Robin, were you in that forum? I thought I saw the name, Rohan, somewhere over there!
She was very honest and compelling in her story:
COAS writes:
Why were Adam and Eve cursed for eating from the Tree when they were duped Satan in the form of the serpent? If they didn't yet have the "knowledge of good and evil", why would God punish them for being tricked? Moreover, what exactly was bad about having the knowledge of good and evil, or wrong about the desire for it?
It seemed strangely illogical. Considering that all of humanity had originally descended from Adam and Eve, didn't that mean to Cain must have married one of his sisters? If incest had been okay back then but was considered sinful now, what did that say about God's unchanging morality?
The story of the Noah and the Flood brought on its own virtual flood of questions; they rose, unbidden, in my mind and were impossible to dismiss. How could it be that to utterly destroy the world, killing everyone (and everything) save a single family, was the best possible way of dealing with the "state of affairs" the world was in?

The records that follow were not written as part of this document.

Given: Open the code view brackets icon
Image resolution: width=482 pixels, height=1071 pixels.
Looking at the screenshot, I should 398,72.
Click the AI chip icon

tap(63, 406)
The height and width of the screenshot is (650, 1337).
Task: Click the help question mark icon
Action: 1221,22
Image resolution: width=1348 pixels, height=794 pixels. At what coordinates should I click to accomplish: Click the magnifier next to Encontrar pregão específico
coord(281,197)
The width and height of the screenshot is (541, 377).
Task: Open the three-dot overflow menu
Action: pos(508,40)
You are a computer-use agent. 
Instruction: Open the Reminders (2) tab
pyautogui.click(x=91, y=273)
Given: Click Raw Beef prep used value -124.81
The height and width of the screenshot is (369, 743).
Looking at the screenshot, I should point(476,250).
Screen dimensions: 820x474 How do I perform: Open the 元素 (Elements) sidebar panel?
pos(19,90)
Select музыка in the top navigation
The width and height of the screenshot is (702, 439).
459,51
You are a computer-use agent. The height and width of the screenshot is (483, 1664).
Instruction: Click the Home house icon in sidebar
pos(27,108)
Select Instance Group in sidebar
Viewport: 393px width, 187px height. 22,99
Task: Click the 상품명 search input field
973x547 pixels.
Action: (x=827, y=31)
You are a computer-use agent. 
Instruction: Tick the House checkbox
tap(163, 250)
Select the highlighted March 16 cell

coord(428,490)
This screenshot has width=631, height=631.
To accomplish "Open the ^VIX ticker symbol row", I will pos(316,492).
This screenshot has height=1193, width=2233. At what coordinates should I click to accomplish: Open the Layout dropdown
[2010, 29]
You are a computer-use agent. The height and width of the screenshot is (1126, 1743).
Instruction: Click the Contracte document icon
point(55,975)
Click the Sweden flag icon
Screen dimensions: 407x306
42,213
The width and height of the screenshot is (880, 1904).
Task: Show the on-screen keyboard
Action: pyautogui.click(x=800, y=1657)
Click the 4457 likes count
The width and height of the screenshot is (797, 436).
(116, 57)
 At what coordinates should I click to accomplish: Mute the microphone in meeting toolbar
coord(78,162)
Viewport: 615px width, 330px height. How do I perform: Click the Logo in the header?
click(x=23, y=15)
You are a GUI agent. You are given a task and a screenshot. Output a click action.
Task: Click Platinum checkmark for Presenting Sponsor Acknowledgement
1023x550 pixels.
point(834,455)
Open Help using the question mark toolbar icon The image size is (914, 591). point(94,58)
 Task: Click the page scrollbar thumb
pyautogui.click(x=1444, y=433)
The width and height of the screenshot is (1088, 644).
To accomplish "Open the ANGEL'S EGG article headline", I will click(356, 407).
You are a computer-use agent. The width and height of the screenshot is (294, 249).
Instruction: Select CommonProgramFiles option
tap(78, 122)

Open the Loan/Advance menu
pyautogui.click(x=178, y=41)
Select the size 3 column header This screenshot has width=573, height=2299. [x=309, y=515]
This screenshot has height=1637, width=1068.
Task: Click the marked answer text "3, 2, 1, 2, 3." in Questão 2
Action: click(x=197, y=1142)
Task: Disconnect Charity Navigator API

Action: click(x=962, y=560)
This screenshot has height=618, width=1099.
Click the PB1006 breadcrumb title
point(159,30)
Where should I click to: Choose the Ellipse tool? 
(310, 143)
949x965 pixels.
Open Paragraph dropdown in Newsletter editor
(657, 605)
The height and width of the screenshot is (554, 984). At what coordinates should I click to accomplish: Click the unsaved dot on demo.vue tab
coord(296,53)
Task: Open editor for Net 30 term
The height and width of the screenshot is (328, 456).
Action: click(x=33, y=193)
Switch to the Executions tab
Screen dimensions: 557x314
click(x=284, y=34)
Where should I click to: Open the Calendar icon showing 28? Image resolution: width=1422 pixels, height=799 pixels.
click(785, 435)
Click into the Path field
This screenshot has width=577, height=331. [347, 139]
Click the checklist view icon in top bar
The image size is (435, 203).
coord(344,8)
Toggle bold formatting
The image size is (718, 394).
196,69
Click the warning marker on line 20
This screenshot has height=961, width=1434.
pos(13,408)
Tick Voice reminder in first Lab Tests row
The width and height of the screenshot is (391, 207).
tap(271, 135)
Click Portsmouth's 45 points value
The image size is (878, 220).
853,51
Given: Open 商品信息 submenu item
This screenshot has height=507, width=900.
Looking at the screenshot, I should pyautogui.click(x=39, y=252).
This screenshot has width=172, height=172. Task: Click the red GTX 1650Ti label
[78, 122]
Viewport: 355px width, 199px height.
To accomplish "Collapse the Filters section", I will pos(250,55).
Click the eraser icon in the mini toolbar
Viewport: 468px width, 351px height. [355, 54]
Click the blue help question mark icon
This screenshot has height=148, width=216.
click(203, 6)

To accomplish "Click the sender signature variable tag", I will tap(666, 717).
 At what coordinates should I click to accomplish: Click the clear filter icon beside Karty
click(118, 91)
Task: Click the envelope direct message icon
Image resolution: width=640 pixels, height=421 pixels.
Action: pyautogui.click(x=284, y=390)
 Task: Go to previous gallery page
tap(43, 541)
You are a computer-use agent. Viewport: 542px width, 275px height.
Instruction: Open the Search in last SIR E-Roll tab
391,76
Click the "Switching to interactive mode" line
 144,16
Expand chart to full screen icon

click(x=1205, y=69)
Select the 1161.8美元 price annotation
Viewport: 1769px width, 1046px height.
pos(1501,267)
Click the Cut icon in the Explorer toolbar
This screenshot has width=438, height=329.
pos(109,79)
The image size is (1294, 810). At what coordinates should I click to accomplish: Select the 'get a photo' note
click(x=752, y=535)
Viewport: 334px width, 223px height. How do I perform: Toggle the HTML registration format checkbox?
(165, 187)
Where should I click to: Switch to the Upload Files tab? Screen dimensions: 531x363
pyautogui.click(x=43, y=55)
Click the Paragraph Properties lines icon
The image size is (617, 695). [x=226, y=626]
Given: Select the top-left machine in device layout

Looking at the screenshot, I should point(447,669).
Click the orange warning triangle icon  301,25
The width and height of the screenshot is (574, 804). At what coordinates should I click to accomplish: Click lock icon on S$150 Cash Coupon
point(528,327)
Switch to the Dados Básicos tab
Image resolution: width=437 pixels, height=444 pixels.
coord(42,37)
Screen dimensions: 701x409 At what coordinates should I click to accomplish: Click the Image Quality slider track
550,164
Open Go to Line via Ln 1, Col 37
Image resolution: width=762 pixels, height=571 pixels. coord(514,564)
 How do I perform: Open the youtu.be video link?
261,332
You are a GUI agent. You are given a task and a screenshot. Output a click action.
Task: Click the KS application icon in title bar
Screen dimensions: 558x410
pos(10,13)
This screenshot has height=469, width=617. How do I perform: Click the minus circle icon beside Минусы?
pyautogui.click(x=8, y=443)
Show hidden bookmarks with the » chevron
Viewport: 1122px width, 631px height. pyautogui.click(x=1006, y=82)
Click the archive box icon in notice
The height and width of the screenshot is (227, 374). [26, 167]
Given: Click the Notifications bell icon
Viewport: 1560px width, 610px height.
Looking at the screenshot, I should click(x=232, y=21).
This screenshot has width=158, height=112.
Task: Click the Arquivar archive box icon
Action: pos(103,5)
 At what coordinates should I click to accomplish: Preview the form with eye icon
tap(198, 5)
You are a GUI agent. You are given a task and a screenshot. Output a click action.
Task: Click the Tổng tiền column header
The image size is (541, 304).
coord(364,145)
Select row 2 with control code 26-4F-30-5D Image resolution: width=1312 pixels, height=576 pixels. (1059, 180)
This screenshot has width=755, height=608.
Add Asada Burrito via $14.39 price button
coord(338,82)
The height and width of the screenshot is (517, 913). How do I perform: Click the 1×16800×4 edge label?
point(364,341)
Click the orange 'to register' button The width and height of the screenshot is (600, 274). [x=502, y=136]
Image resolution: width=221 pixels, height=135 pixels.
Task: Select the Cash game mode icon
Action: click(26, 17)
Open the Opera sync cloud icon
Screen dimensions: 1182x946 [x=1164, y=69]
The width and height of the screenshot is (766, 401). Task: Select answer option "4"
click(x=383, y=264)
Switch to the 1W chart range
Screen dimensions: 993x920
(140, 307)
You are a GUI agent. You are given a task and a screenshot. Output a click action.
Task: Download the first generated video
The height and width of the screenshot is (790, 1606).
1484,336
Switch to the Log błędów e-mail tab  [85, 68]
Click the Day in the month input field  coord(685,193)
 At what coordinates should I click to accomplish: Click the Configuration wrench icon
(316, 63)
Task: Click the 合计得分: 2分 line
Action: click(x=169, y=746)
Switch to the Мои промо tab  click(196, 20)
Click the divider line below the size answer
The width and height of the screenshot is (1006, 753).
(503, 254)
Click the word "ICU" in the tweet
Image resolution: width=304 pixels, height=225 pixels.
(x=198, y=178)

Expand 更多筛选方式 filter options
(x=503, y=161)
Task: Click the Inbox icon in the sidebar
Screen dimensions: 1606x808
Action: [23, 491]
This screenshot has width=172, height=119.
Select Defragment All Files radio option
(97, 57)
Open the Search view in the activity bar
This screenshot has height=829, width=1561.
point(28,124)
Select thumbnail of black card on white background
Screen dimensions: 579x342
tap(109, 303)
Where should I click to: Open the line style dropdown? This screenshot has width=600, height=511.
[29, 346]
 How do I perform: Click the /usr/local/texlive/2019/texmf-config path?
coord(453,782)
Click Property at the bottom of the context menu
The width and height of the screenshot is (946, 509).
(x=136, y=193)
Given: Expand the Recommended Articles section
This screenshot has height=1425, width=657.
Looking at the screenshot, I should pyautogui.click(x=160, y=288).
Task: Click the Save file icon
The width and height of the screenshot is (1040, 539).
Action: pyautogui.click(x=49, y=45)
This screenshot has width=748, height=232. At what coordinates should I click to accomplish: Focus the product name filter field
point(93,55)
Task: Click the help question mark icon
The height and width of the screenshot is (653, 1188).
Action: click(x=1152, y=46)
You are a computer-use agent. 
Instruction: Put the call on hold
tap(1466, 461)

The reasoning that Noah and his family had been the the only people in all of humanity at the time that were worthy of living, suddenly seemed like a dubious concept. What about the babies, the children???
One of the stories that caused me the most mental unrest was that of Lot, his daughters, the angels in their home and the angry mob at their door. I had a passing familiarity with the story, of course, but had never really read and focused on it and pictured the scenario in my mind.
As I re-read the passage again and again, a creeping sense of what I can only describe as revulsion came over me. How on earth could it be considered commendable for a man to willingly hand over his own daughters to be raped by an angry mob? I simply couldn't wrap my mind around it.
Needless to say, my cognitive dissonance came into full bloom when we began studying the books in which the Israelites, by divine command, laid waste to the cities of their "enemies" and slaughtered every living inhabitant.
Even more distubing where the passages in which they were commanded, further, to take all of virgins for themselves, and plunder the cities of their vanquished enemies. The pressure of this dissonance created more fissures in the basis of my belief. I couldn't put my finger on exactly why these questions were cropping up in my mind quite beyond my control, but it made no difference; they still came, fast and furious, and it was not within my power to make them magically disappear.